▸ Text under study:
=======

We rise this morning to find the sun shining lovely. I get up and go down to the ships galley or cook house and gets a cup of tea and some scones which I enjoyed very much as the rest of the food was not worth eating. There is a big swell on this morning and its a job to stand upright. We passed the day as usual sitting about playing cards. The chaps seem to be getting over their seasickness now, in the afternoon the gun at the stern goes off twice. A good many faces turn pale and some says it’s a submarine, however it turns out they were probably firing. The day finishes upon tonight.

April 2nd.

This is our first Sunday on board and it is spent very quiet and we are still out of sight of land. We ‘ad a nice service in the morning, it is very hot again today one can do very little than be down on the deck. We pass several boats during the day.

April 3rd.

We woke early this morning. Land is in sight, it is the Straits of Gibraltar. Spain is on one side and Africa on the other. At 7.30 we reach the rock of Gibraltar and indeed it is a beautiful picture with high towering rocks and guns dotted everywhere. We only stopped here about an hour and now we are steaming away into the Mediterranean Sea. We do a little physical drill for half an hour. We pass lovely rocks on both sides and the buildings are white and they show up beautiful in the evening we see a search light along the coast.

April 4th.

=======

▸ Problem A: In the diary excerpt, set down word for word the part that opens with the words containing "This is our" and closes with "along the coast.".
▸ Problem B: Using the diary excerpt, mark each statement yes or no and quote the words that decide it: (i) The writer enjoyed the scones because the rest of the food was not worth eating. (ii) The ship stayed at Gibraltar for most of the day. (iii) Land could be seen on the first Sunday on board.
▸ Problem C:
Answer these questions from the diary excerpt:
(i) What did the gun at the stern do in the afternoon of the first entry?
(ii) At what time of day was the service held on the first Sunday?
(iii) At what time did the ship reach the rock of Gibraltar?

▸ Data block:
=======

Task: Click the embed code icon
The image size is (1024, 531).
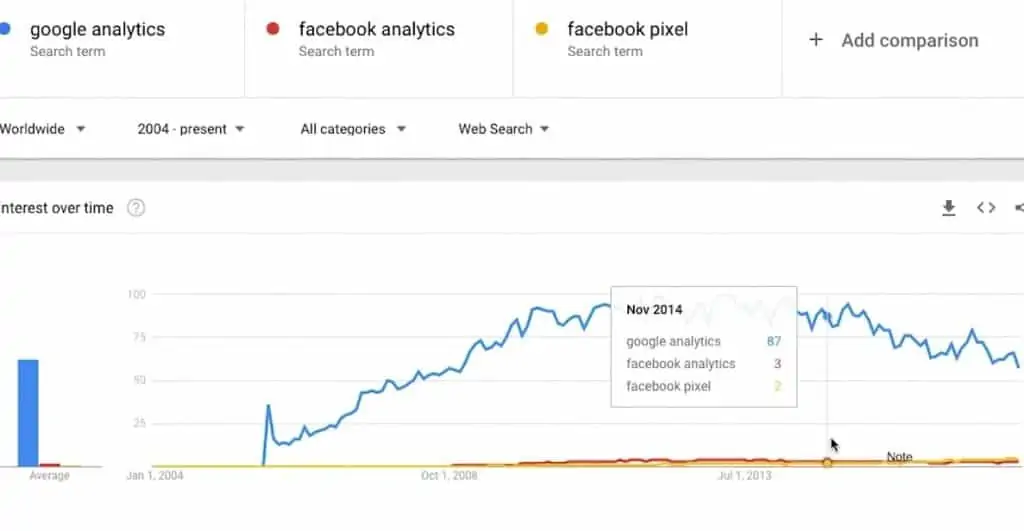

=======

▸ Answer space A:
This is our first Sunday on board and it is spent very quiet and we are still out of sight of land. We ‘ad a nice service in the morning, it is very hot again today one can do very little than be down on the deck. We pass several boats during the day.

April 3rd.

We woke early this morning. Land is in sight, it is the Straits of Gibraltar. Spain is on one side and Africa on the other. At 7.30 we reach the rock of Gibraltar and indeed it is a beautiful picture with high towering rocks and guns dotted everywhere. We only stopped here about an hour and now we are steaming away into the Mediterranean Sea. We do a little physical drill for half an hour. We pass lovely rocks on both sides and the buildings are white and they show up beautiful in the evening we see a search light along the coast.

▸ Answer space B:
(i) Yes: "gets a cup of tea and some scones which I enjoyed very much as the rest of the food was not worth eating"
(ii) No: "We only stopped here about an hour"
(iii) No: "we are still out of sight of land"

▸ Answer space C:
(i) It went off twice.
(ii) In the morning.
(iii) At 7.30.